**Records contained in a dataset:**
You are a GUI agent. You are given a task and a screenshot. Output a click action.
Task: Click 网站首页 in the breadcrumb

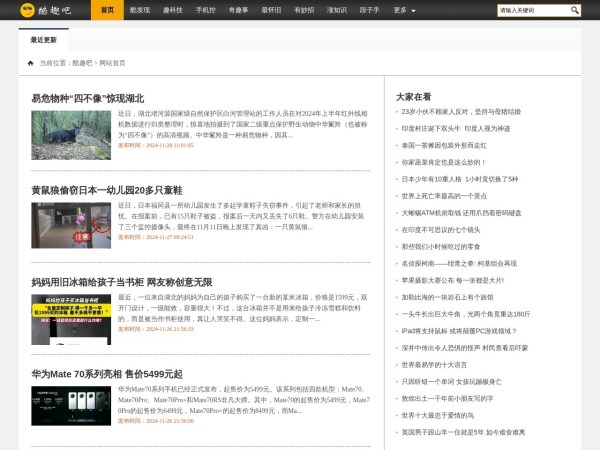[110, 62]
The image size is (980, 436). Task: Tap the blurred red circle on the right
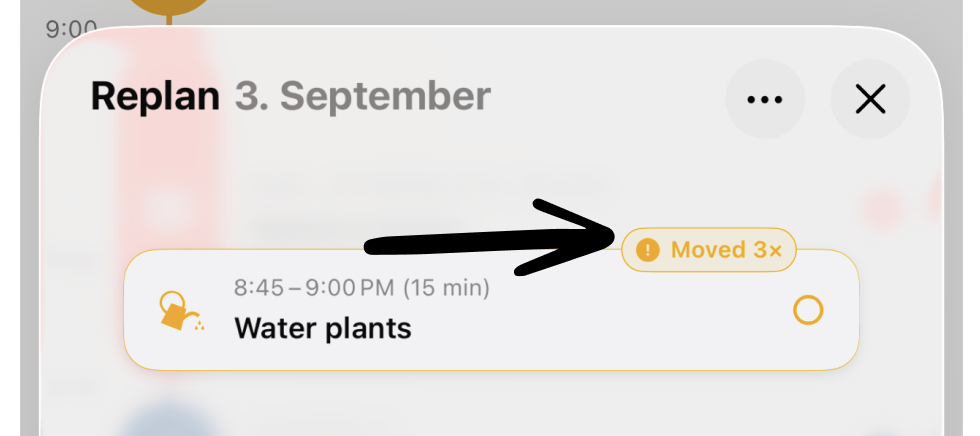click(x=882, y=209)
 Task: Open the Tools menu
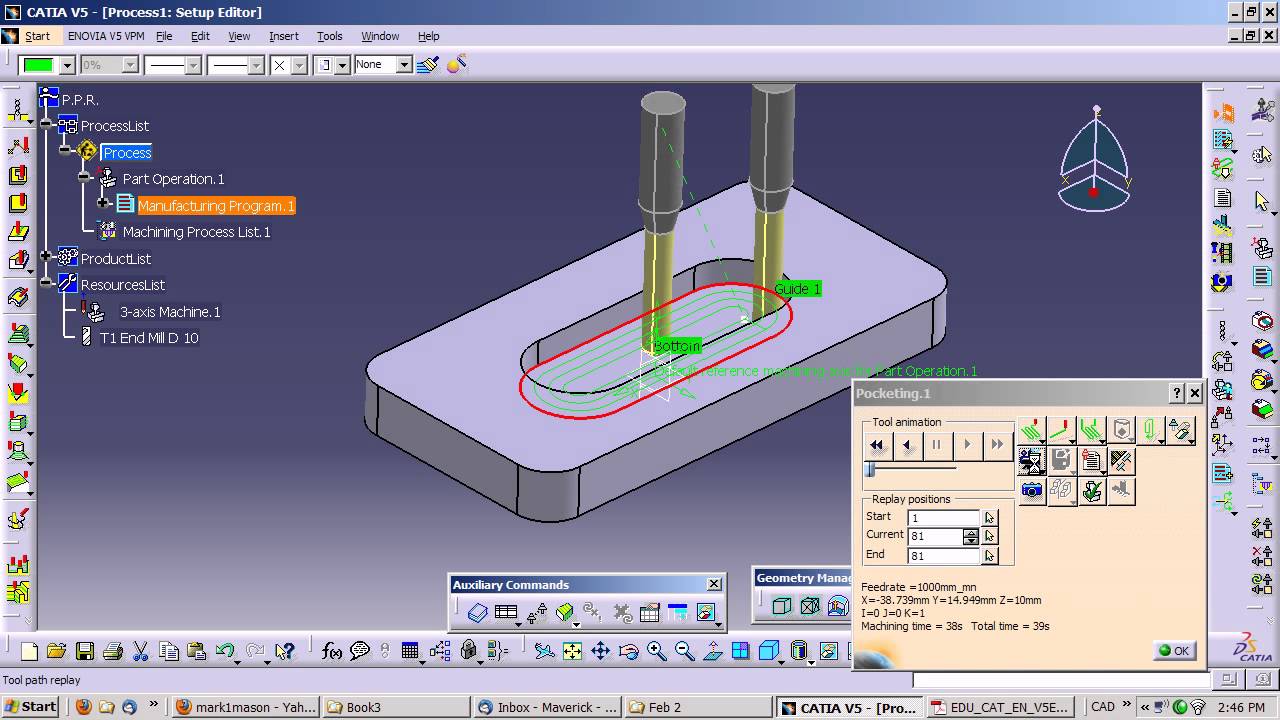[330, 36]
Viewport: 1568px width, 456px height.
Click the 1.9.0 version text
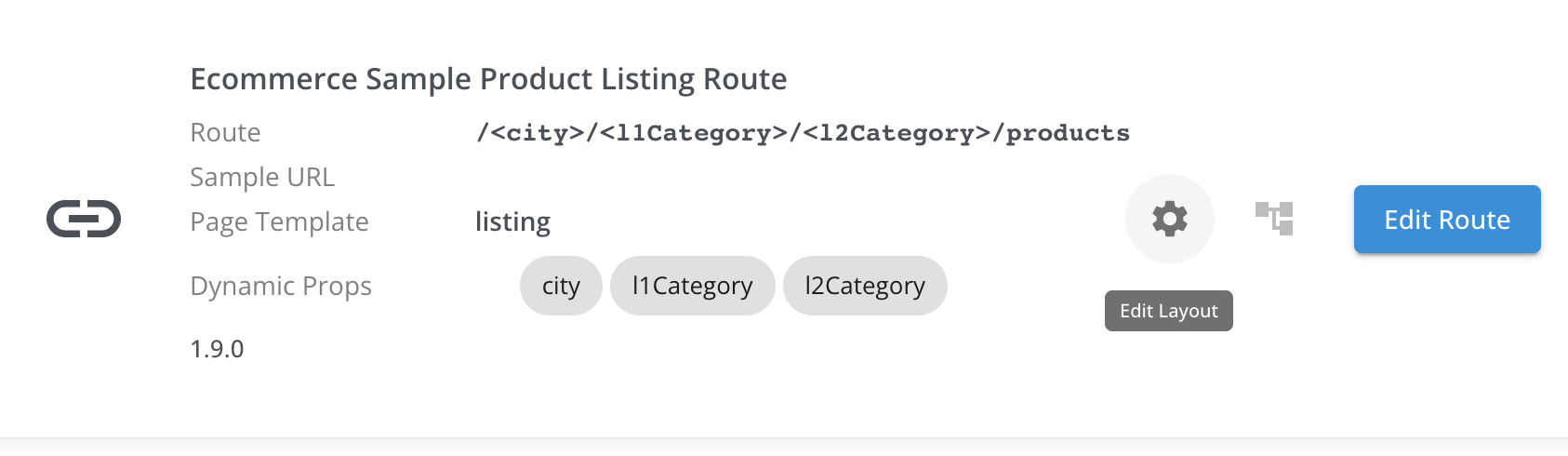217,349
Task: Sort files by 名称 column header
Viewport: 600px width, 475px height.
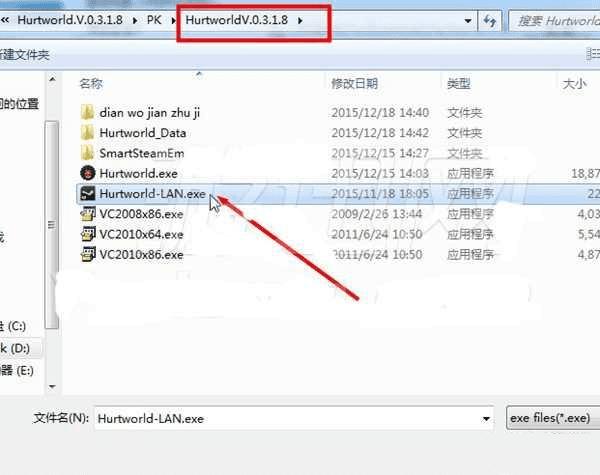Action: click(91, 83)
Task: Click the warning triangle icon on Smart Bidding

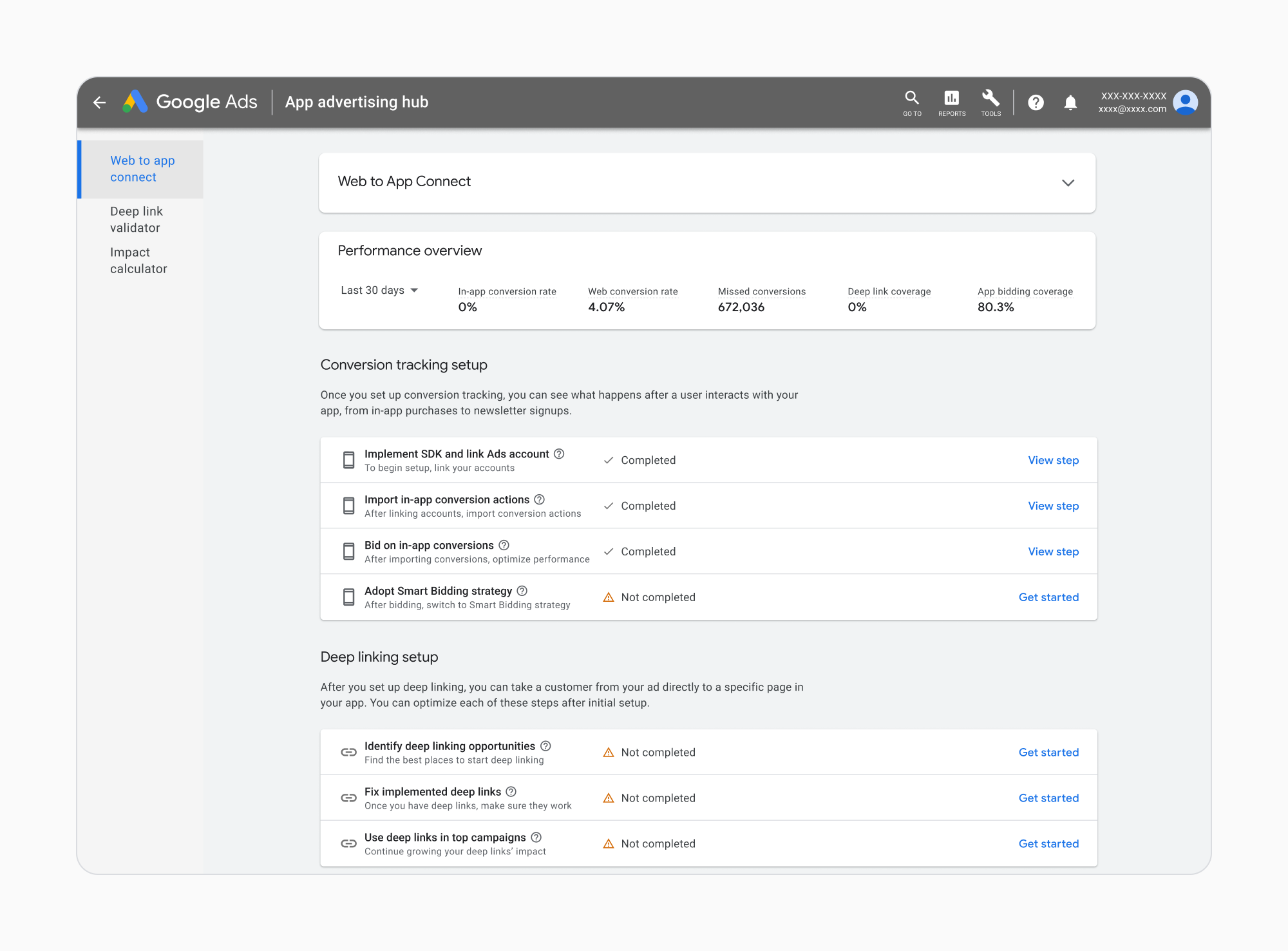Action: click(x=609, y=597)
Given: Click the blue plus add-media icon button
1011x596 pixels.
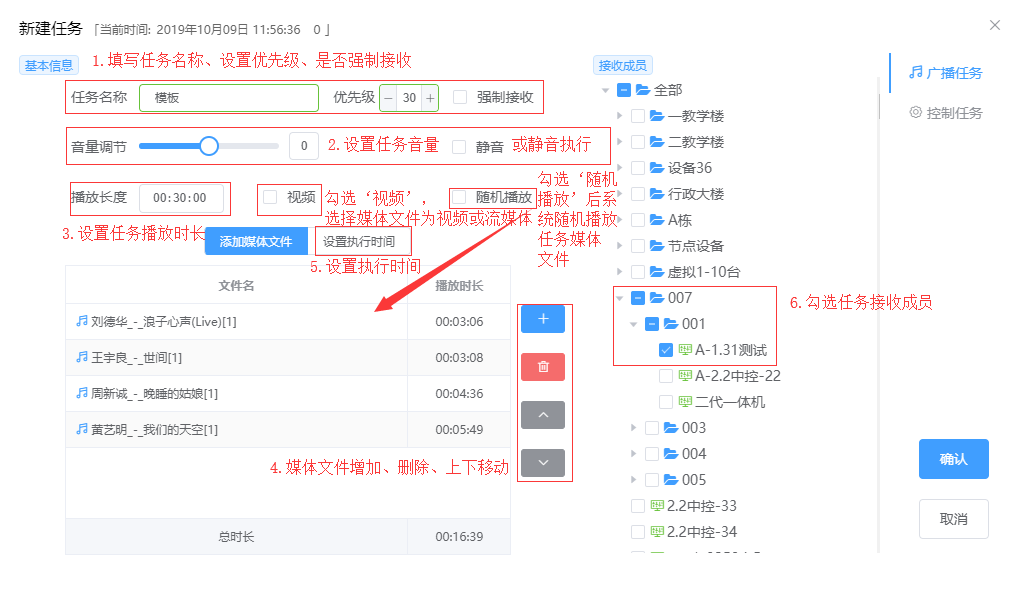Looking at the screenshot, I should coord(543,319).
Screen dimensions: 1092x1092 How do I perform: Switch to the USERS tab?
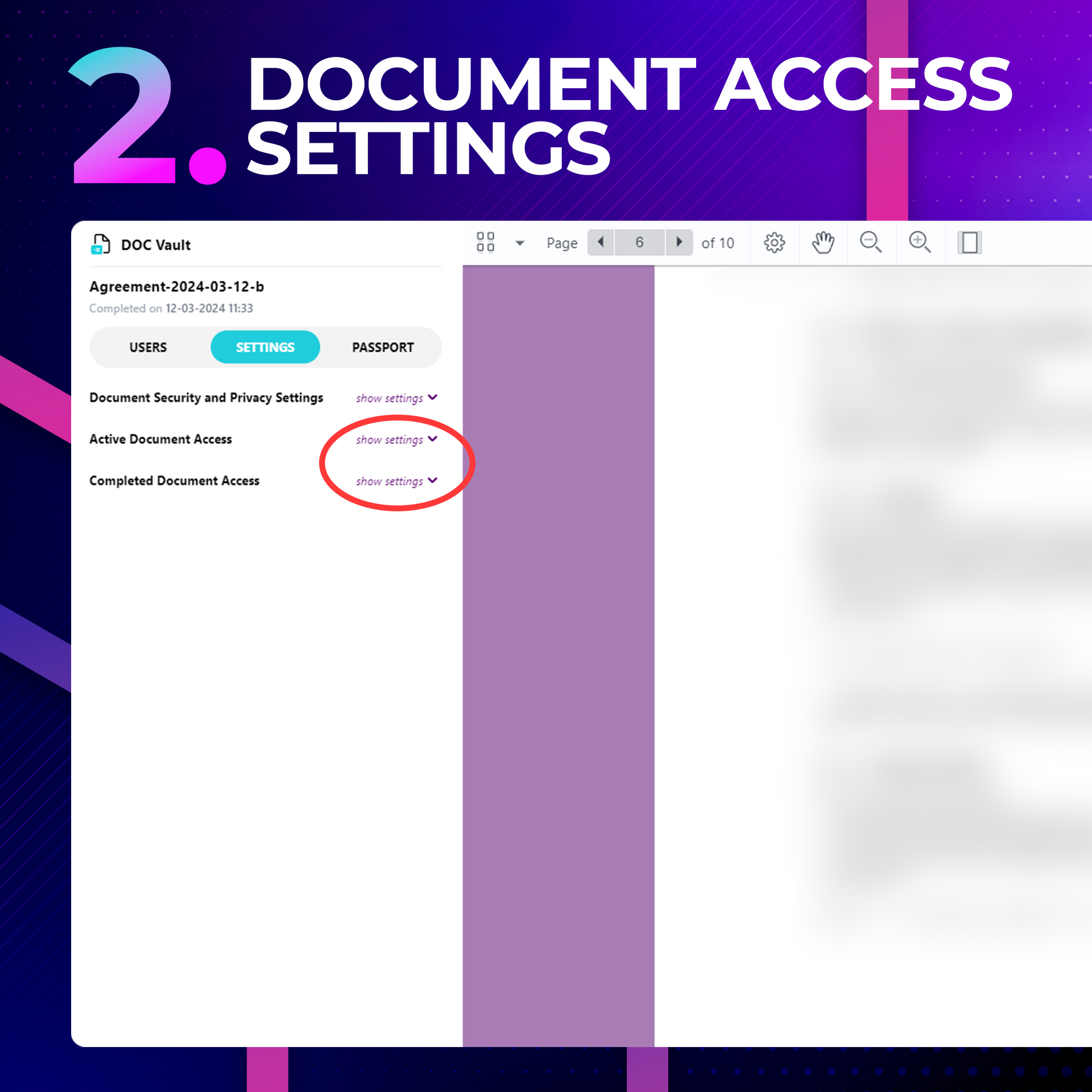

**Work item:** Repeat every entry above exactly; images stay out of the copy.

**Task solution:**
You are a GUI agent. You are given a task and a screenshot. Output a click action.
Task: Click 网站首页 in the breadcrumb

[110, 62]
The image size is (980, 436). Task: Tap the blurred red circle on the right
click(x=882, y=209)
 Task: Open the Tools menu
[330, 36]
Viewport: 1568px width, 456px height.
Click the 1.9.0 version text
217,349
Task: Sort files by 名称 column header
Viewport: 600px width, 475px height.
Action: click(91, 83)
Task: Click the warning triangle icon on Smart Bidding

Action: click(x=609, y=597)
Given: Click the blue plus add-media icon button
1011x596 pixels.
Looking at the screenshot, I should coord(543,319).
Screen dimensions: 1092x1092 How do I perform: Switch to the USERS tab?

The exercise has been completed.